Saved entries
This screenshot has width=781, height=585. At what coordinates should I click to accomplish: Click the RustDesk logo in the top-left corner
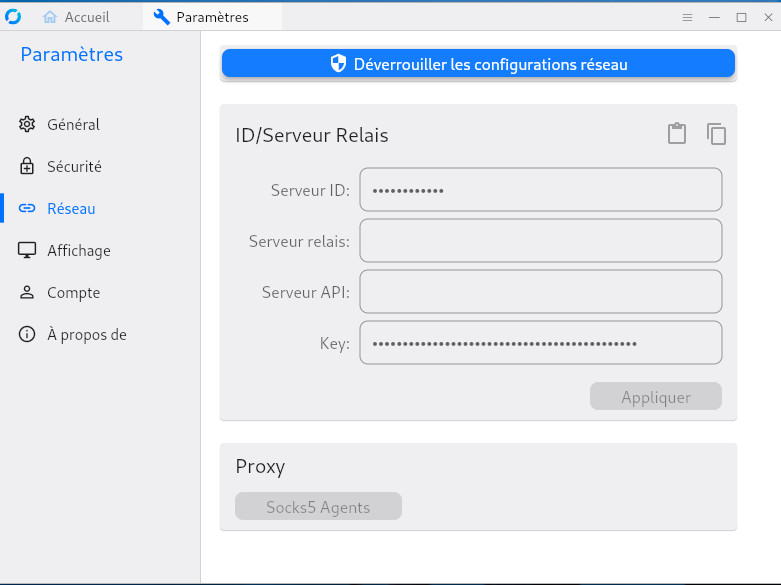[13, 17]
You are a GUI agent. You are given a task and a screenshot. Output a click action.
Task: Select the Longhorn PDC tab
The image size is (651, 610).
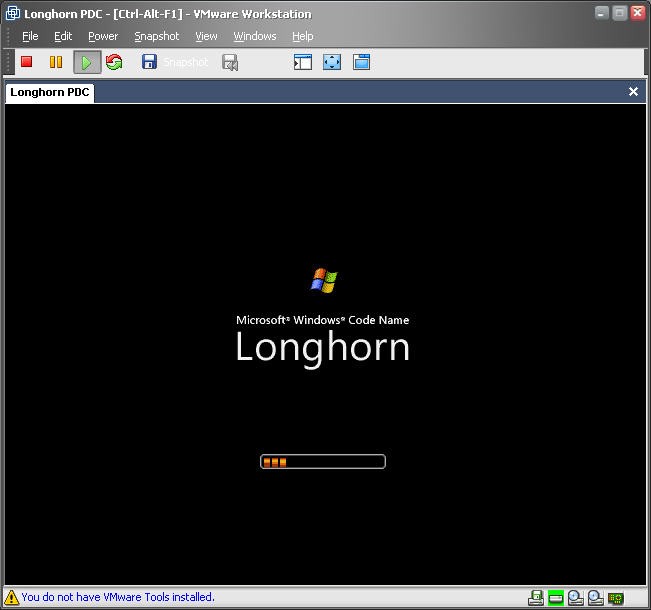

• [GOAL OF THE EXERCISE]: Nothing but the lines from the one that contains "You are a GUI" through the last line of the records belongs in the answer, reproduced exactly, with no pictures.

• [EXERCISE OUTPUT]:
You are a GUI agent. You are given a task and a screenshot. Output a click action.
Task: Select the Longhorn PDC tab
The image size is (651, 610).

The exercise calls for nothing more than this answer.